Trade tensions resurfaced as US President Donald Trump threatened India with steep tariff hikes over its continued purchases of Russian oil. Meanwhile, the European Union postponed retaliatory tariffs against the US by six months, with both sides pledging further negotiations.

The US dollar faced downward pressure last week following the release of a disappointing US employment report. July’s figures fell short of forecasts, reinforcing market bets on a Fed rate cut in September. Investors are now pricing in over 60 basis points’ worth of easing by year-end.

Political uncertainty also weighed on sentiment. The resignation of a Federal Reserve Board member and the dismissal of a key statistical agency head under Trump’s administration have fuelled concerns over stability in the US economic leadership.

Market focus now shifts to June’s foreign trade data and the latest ISM PMI report, which could offer fresh insights into the health of the US economy.

Technical analysis: EUR/USD

Four-hour chart

EUR/USD pressured by external factors

The EUR/USD corrected to 1.1590 before entering consolidation below this level.
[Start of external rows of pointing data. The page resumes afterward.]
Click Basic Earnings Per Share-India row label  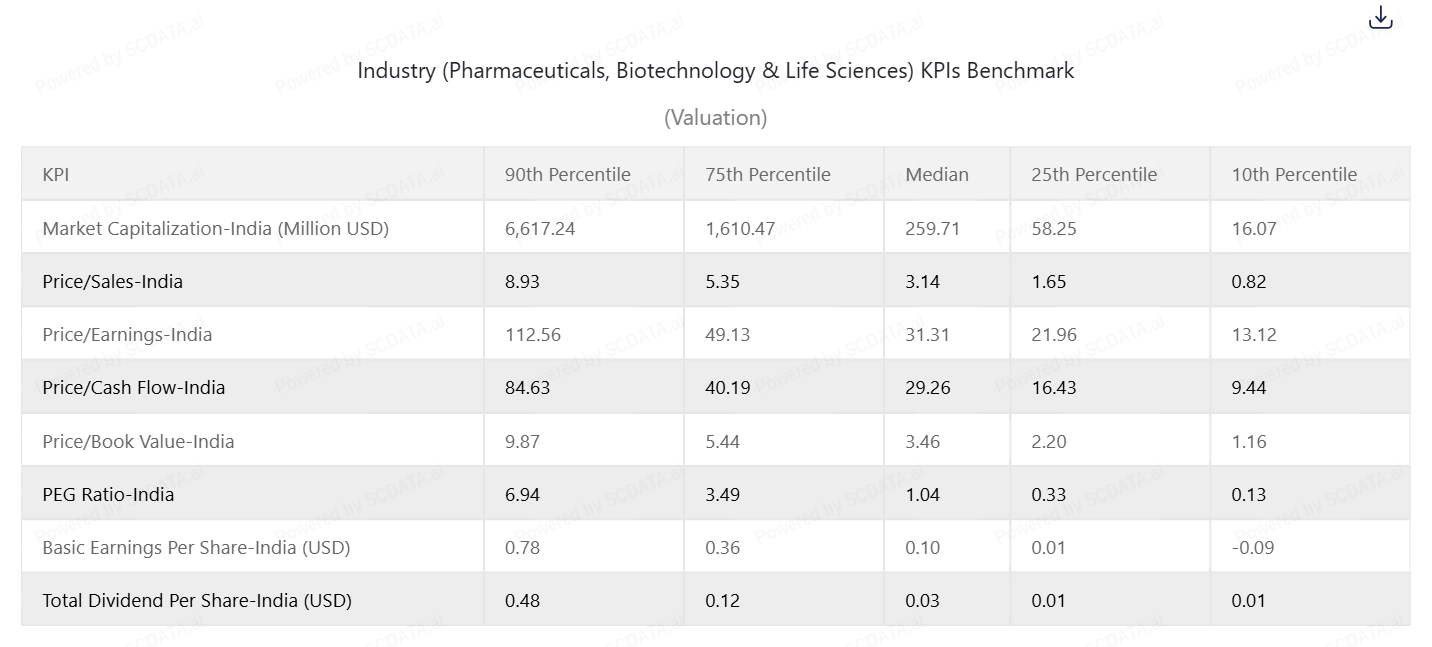click(x=196, y=547)
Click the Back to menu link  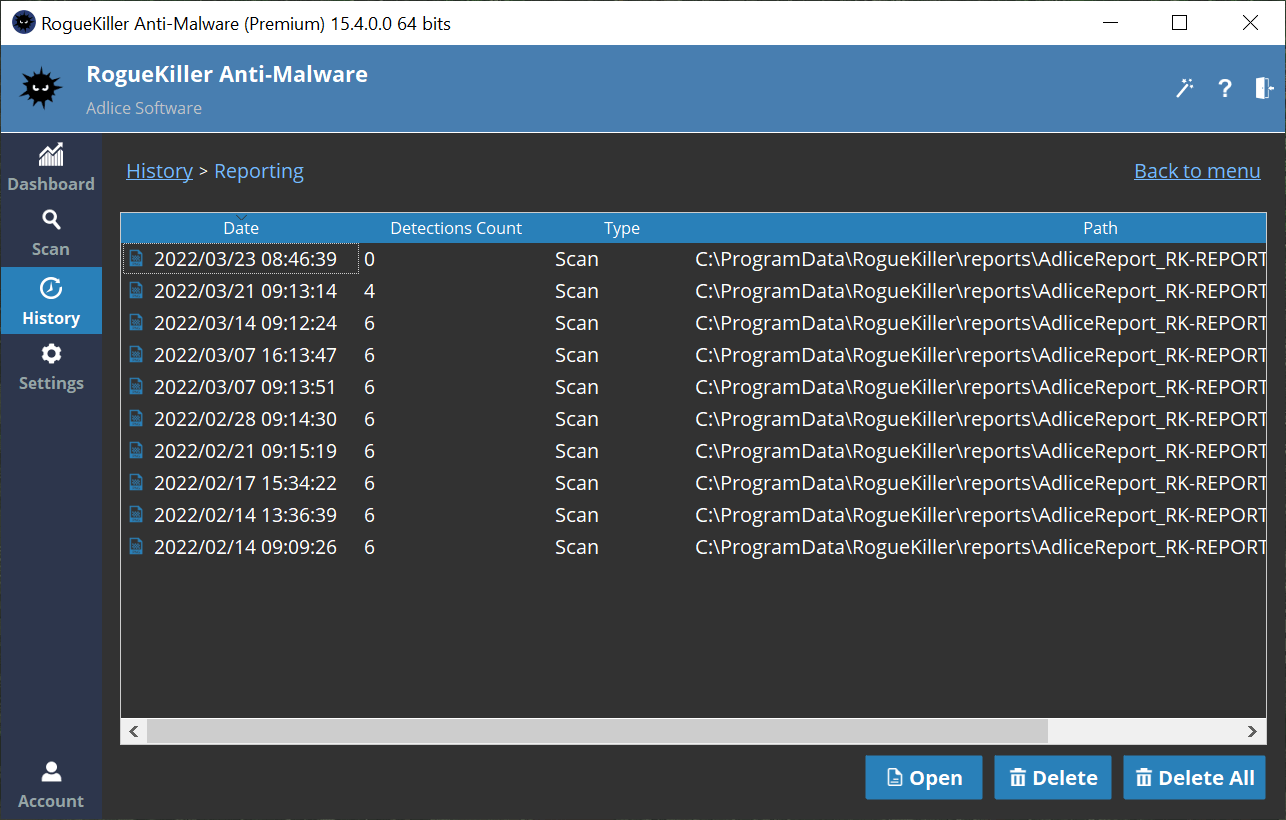pyautogui.click(x=1196, y=171)
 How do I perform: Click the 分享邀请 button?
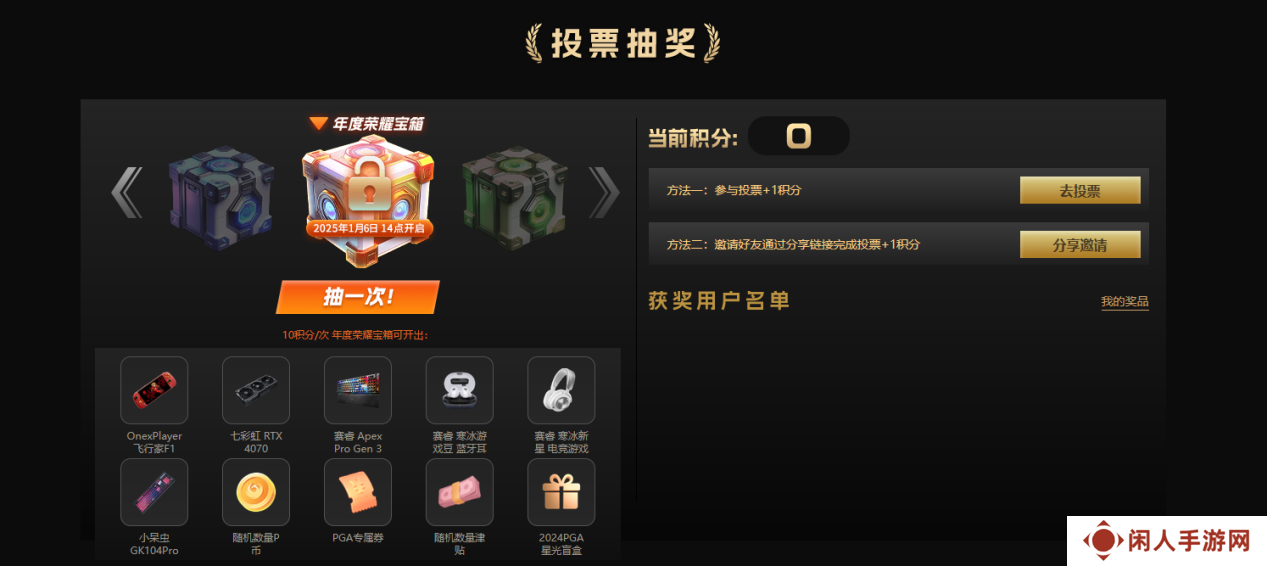pos(1080,244)
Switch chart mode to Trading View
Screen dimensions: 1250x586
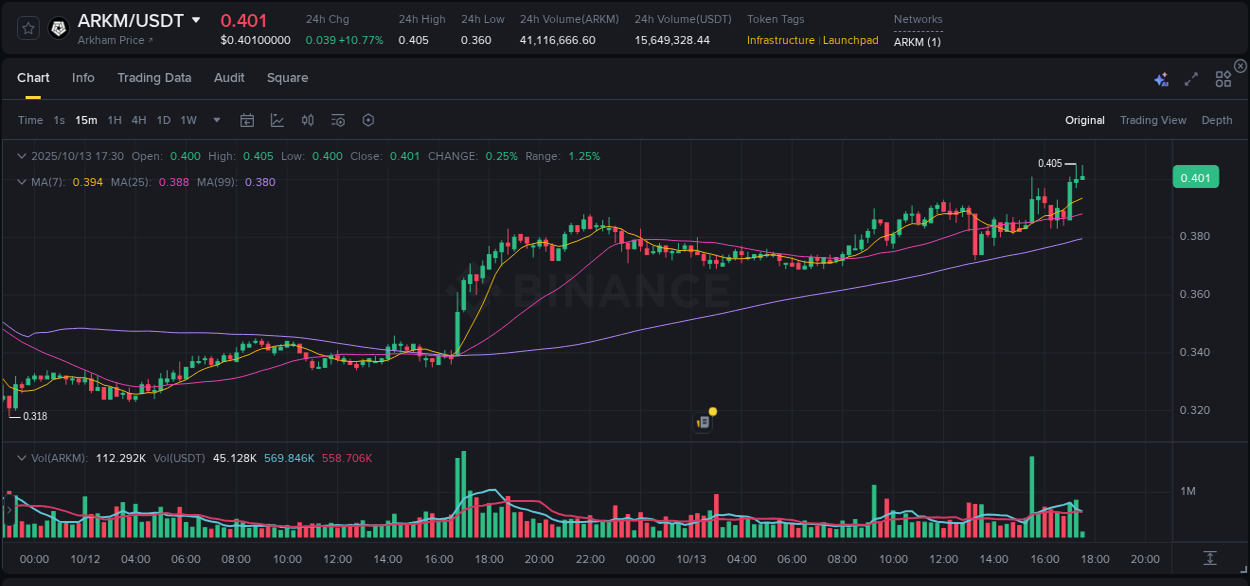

A breakout towards 1.1615 remains possible, but the primary expectation is a resumption of the downtrend, targeting 1.1348 as the next key support. This bearish view is supported by the MACD indicator, with its signal line firmly below zero and pointing downward.

One-hour chart

EUR/USD pressured by external factors

The pair has formed a consolidation range around 1.1555, with the minimum correction target already met. A downside breakout is anticipated, initiating the fifth wave of decline towards 1.1348. The Stochastic oscillator reinforces this outlook, with its signal line below 50 and trending sharply downward towards 20.

Conclusion

The EUR/USD remains vulnerable to further losses, driven by a combination of weakening technical structure and external macroeconomic pressures. Traders should monitor US economic data for signals on near-term direction, as the broader downtrend remains intact.